=== TRECHO PARA LEITURA ===
Inclassificáveis, Ana Carolina Ralston | 2020

A arte pela arte e acima de quaisquer valores, defendia Oscar Wilde. As entranhas e vísceras que expôs de forma ácida em sua produção literária reforçavam uma de suas máximas: “ser grande significa ser incompreendido”, dizia.

Wilde era um inclassificável. Estava além de moldes, movimentos e formas, porque o que fazia provinha incontestavelmente de seu mais profundo âmago, como as produções do artista Marcos Amaro. Também são inclassificáveis Cabral e Rubens Espírito Santo, que, ao lado de Amaro, caminham em direção à emoção, à sua própria história, da forma mais pulsante – e que até duvidamos existir dentro de nós. Um confrontamento com aquele que tudo sabe, para o qual não podemos esconder ou enganar, nosso mais íntimo eu.
=== DADOS FORNECIDOS ===
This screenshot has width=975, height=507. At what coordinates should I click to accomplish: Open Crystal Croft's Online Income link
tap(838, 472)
===
=== DADOS FORNECIDOS ===
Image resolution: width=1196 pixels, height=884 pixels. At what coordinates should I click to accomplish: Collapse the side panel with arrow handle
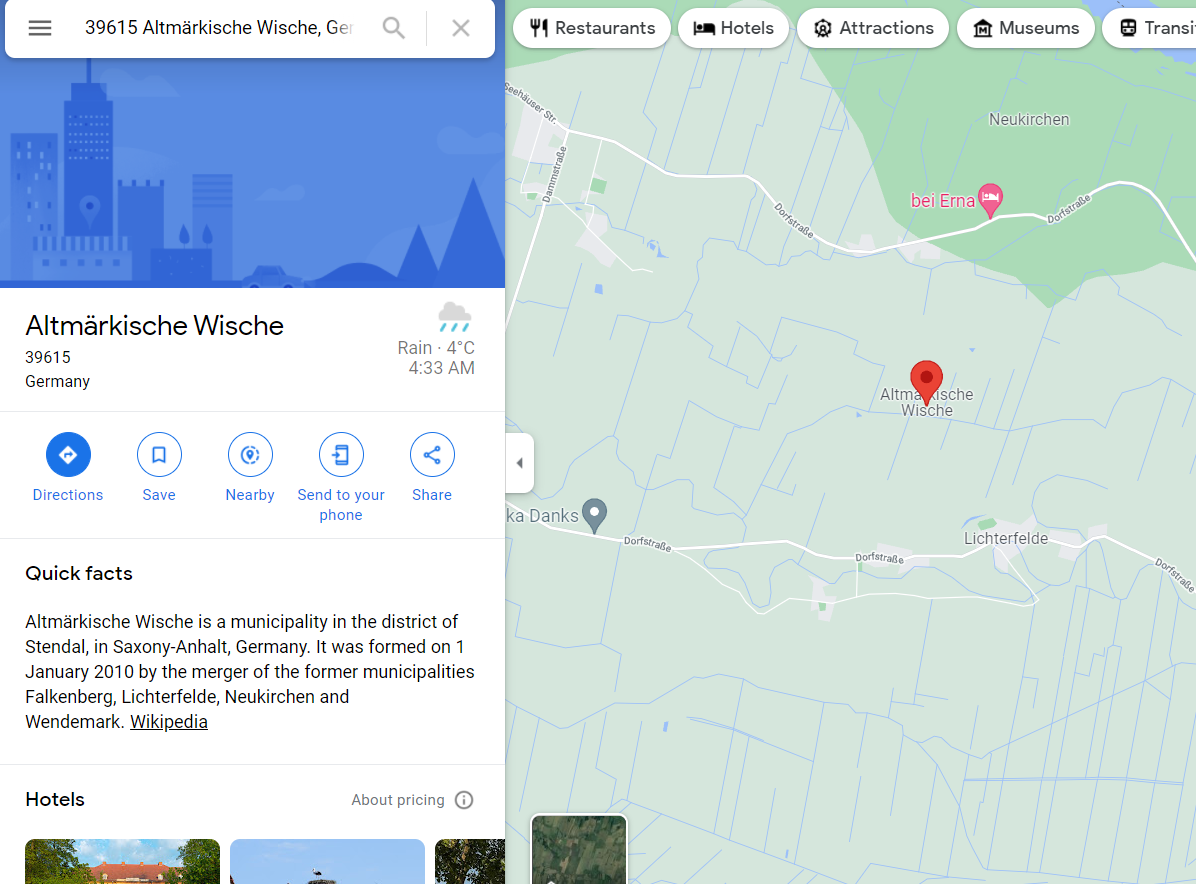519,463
===
OBJETIVO: Continue o texto sobre os artistas inclassificáveis a partir da última frase, escrevendo mais um ou dois parágrafos.

RESPOSTA:
Por hora sexuais ou atrevidas, e provindas de nossos mais loucos sonhos, as facetas do artista paulistano se emaranham entre as produção objeto-desenho-pintura em um ciclo incessante, quase perturbador. Carvão, tecido, óleo, gesso, estopa, argila, bronze. A produção sangra, dói, nos dá prazer, regozijo. Nos faz vivos e transcende o expectador ao papel incorporado, colocando-o com honestidade para dentro do rico e intenso mundo interior do artista. As cores que vemos em cada peça têm a autonomia de se transformarem à revelia. As rédeas estão soltas.

Os inclassificáveis, como Amaro, não buscam na história do mundo a justificativa para seu trabalho. Nem a autorização para demonstrarem a ebulição energética presente em seu ser. Também é verdade que nada neles cabe apenas dentro de seus corpos e mentes. Tais frutos criativos transbordam e, nesse processo, tudo pode ser assistido por todos e em comunhão.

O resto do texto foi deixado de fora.